Originally Posted by alpertron

If the timing for finding prime factors with ECM were always in the order of q^(1/5),

Hey moron. Where in my posts did I ever say "always on the order of q^(1/5)"???

Learn to read. I said that q^(1/5) is typical for the size of factors people are currently looking for and the
composites they are currently working on.

Quote:

that would make the algorithm exponential time.

No shit, Sherlock.

Maybe you should try reading "A Practical Analysis of ECM".

You might then understand that the ASYMPTOTIC sub-exponential run time does
not mean "over a set of restricted sizes for the factors being sought". You might
also realize that the asymptotic sub-exponential run time does not depend on B2.
The choice of B2 ONLY affects the o(1) in the exponent. And the shape of o(1)
depends on many different variables.

[alpertron]

Quote:

Originally Posted by R.D. Silverman

[...] Where in my posts did I ever say "always on the order of q^(1/5)"???

[...] I said that q^(1/5) is typical for the size of factors people are currently looking for and the
composites they are currently working on.

A few posts above you wrote:

Quote:

No, it is NOT extremely low. Here, we have B2 ~ q^(1/5). This is rather TYPICAL. For example, when searching for
60 digit factors it is very common to take B2 ~ 10^12 or so.

So you are using optimal settings for 60-digit prime factors on a 19-digit one. The optimal B2 for the latter is greater than q^(1/5).

[R.D. Silverman]

Quote:

Originally Posted by alpertron

A few posts above you wrote:

So you are using optimal settings for 60-digit prime factors on a 19-digit one. The optimal B2 for the latter is greater than q^(1/5).

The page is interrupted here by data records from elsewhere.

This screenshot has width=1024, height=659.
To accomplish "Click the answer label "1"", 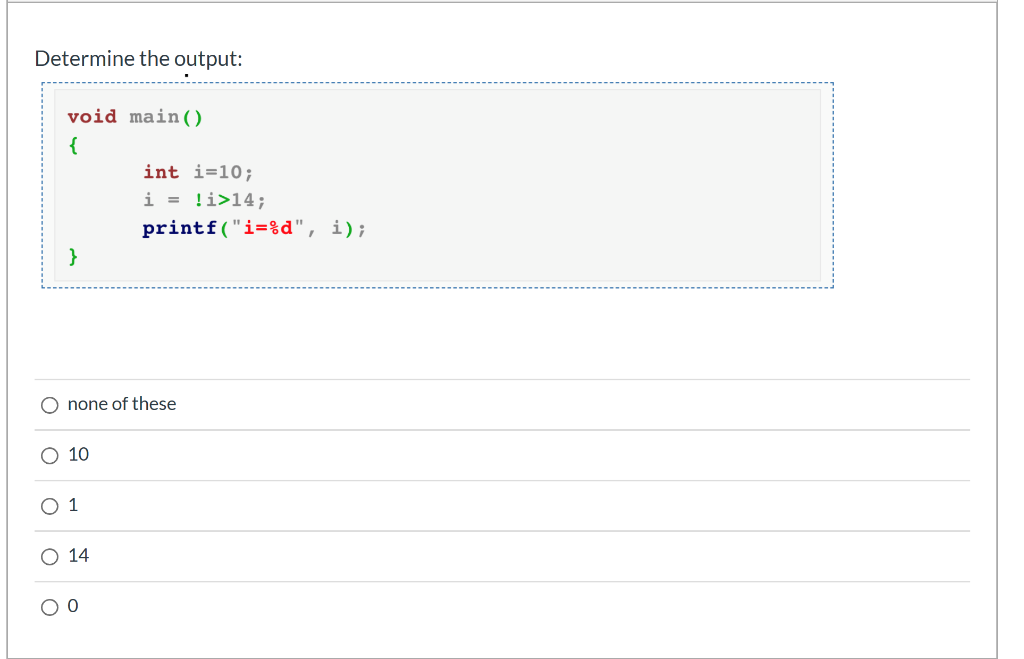I will pyautogui.click(x=72, y=504).
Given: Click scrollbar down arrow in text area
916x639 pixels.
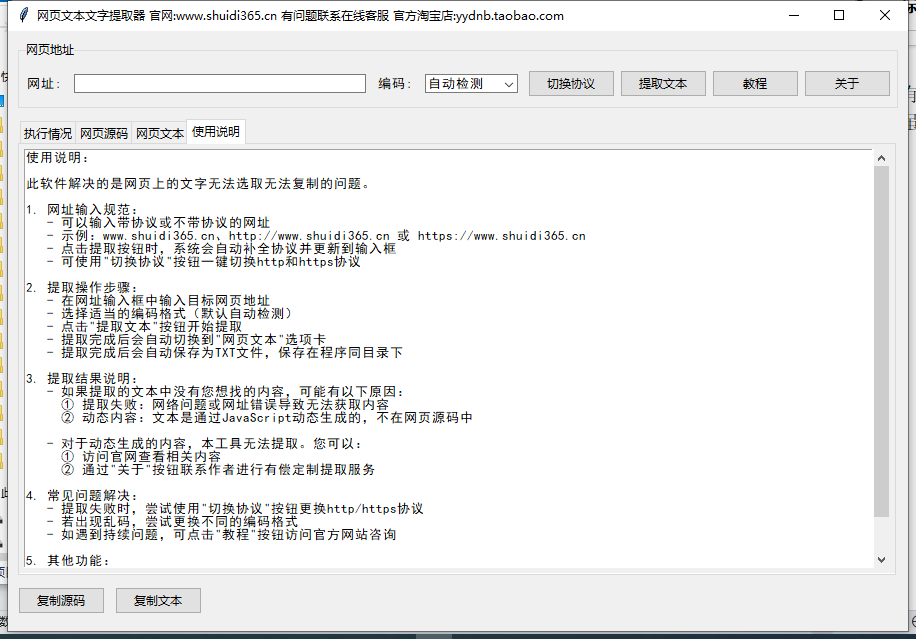Looking at the screenshot, I should 881,560.
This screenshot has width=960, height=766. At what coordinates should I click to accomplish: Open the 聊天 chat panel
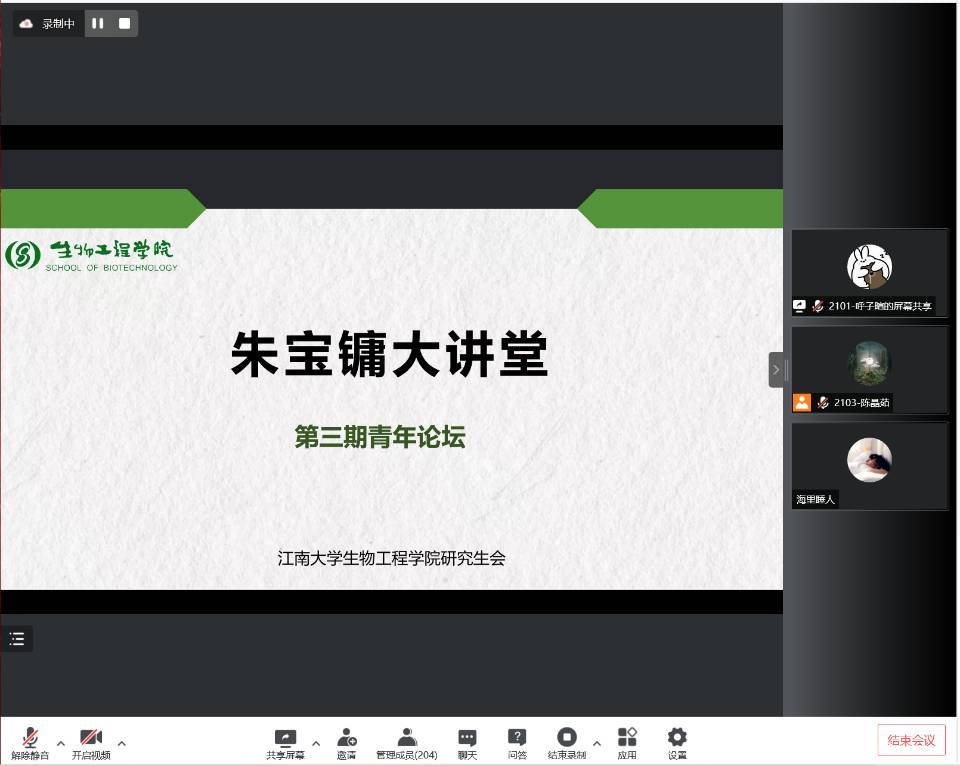[x=467, y=739]
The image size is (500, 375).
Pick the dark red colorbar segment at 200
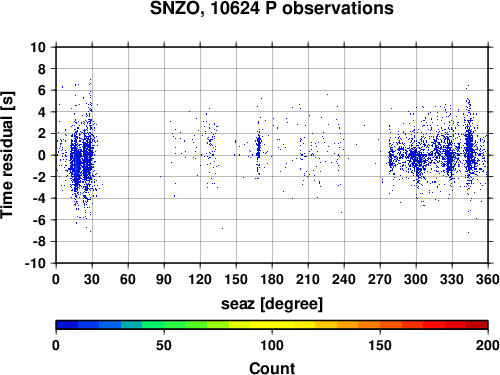477,325
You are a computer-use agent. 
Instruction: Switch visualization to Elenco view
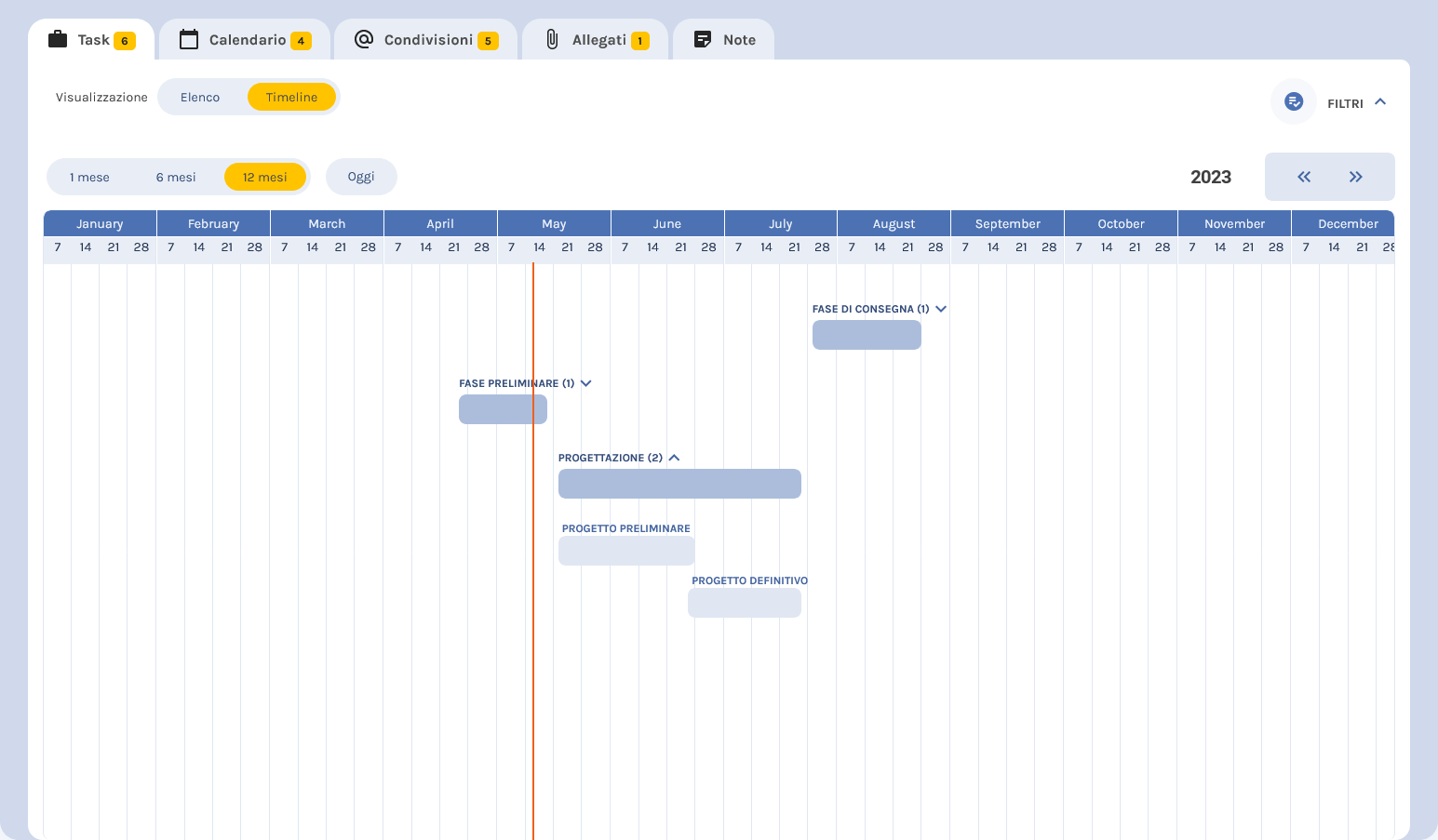[x=200, y=97]
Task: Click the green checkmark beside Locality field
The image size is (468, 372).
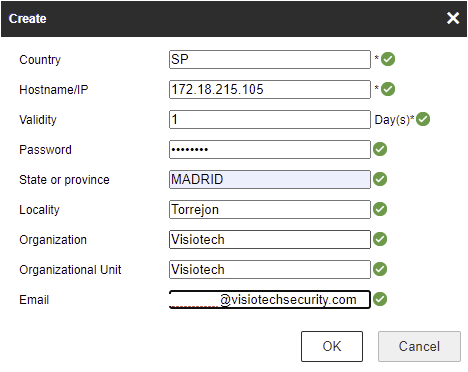Action: click(380, 209)
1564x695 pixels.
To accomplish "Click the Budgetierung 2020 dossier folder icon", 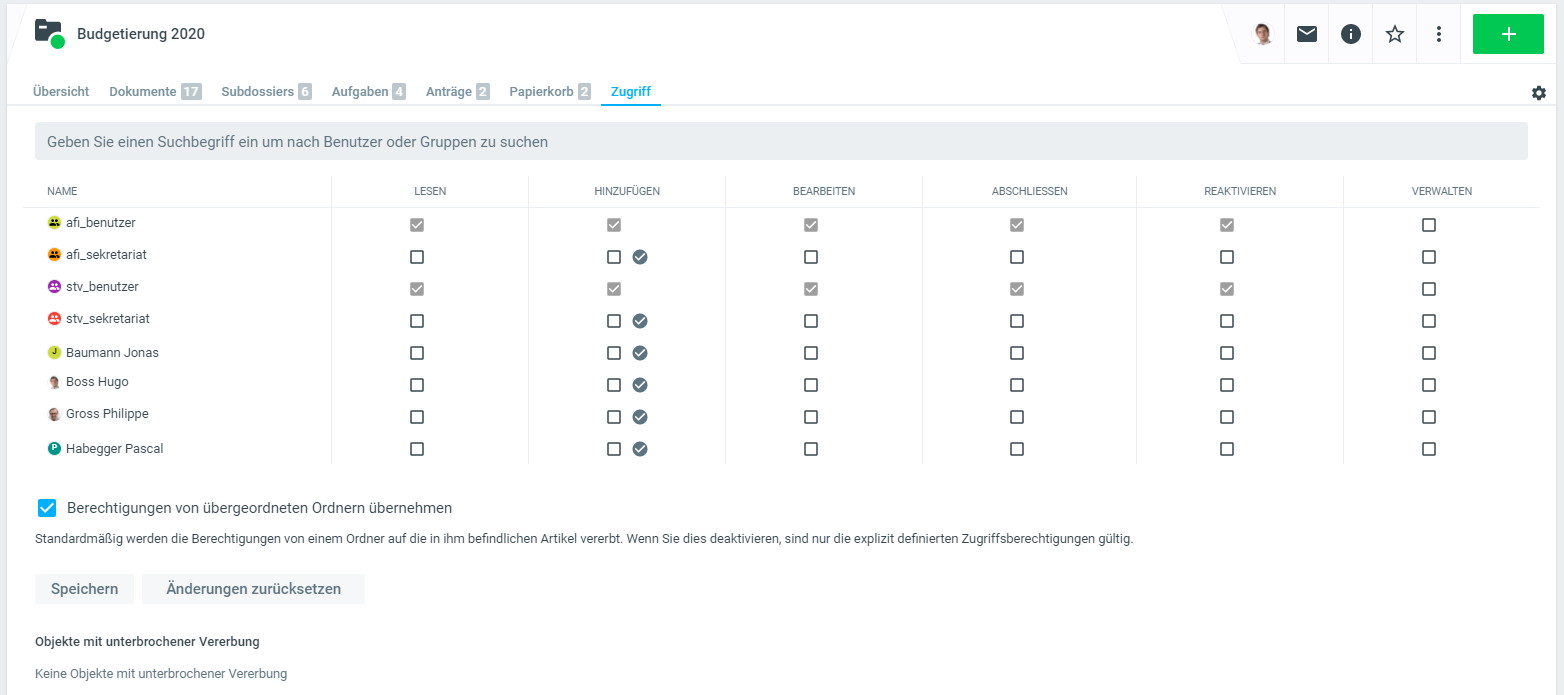I will [48, 32].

You really need to learn how to discuss mathematics. You especially need to learn how to use quantifiers.
I discussed TYPICAL B2 values. I did not discuss anywhere whether these B2 values were OPTIMAL. (your apparent
interpretation of what I said.)

Learn to read. Learn how NOT to misquote others. Learn how NOT to put words in other peoples mouths. Learn how
[i]not[/b] to change their choice of quantifiers in your subsequent discussions.

Over a very wide range of factor sizes being sought , ECM behaves very much like an O(p^1/5) algorithm. Read the
"Practical Analysis" paper.

The choice of OPTIMAL B2 also depends on what optimization is being performed. If maximizing the probability of
success per unit time spent the analysis also assumes that one is going to perform a COMPLETE computation
for the parameter choices. Very few people perform a complete set of curves when looking for a p60 factor
among composites currently under consideration. OTOH, if one is going to spend a FIXED (or a priori bounded) amount
of time, the optimal B2 (and B1) will be different. If one performs a full (say) t60 search, finds nothing, then performs
a second t60 search it then means (post computation) that one has made sub-optimal B1, B2 choices.

Furthermore, the choice of OPTIMAL parameters very much depends not only on the underlying mathematical
theory but also upon practical matters: How much memory is there? What is its latency? How much L1, L2, L3
cache is available? If running on a multi-core processor, how many cores are running simultaneously? How much
cache contention is there? If running on multiple cores is there enough memory to allow the algorithm to
perform optimally? There certainly won't be enough cache.

My entire discussion throughout this thread has been to discuss typical choices. You have chosen to put
different words in my mouth. STOP.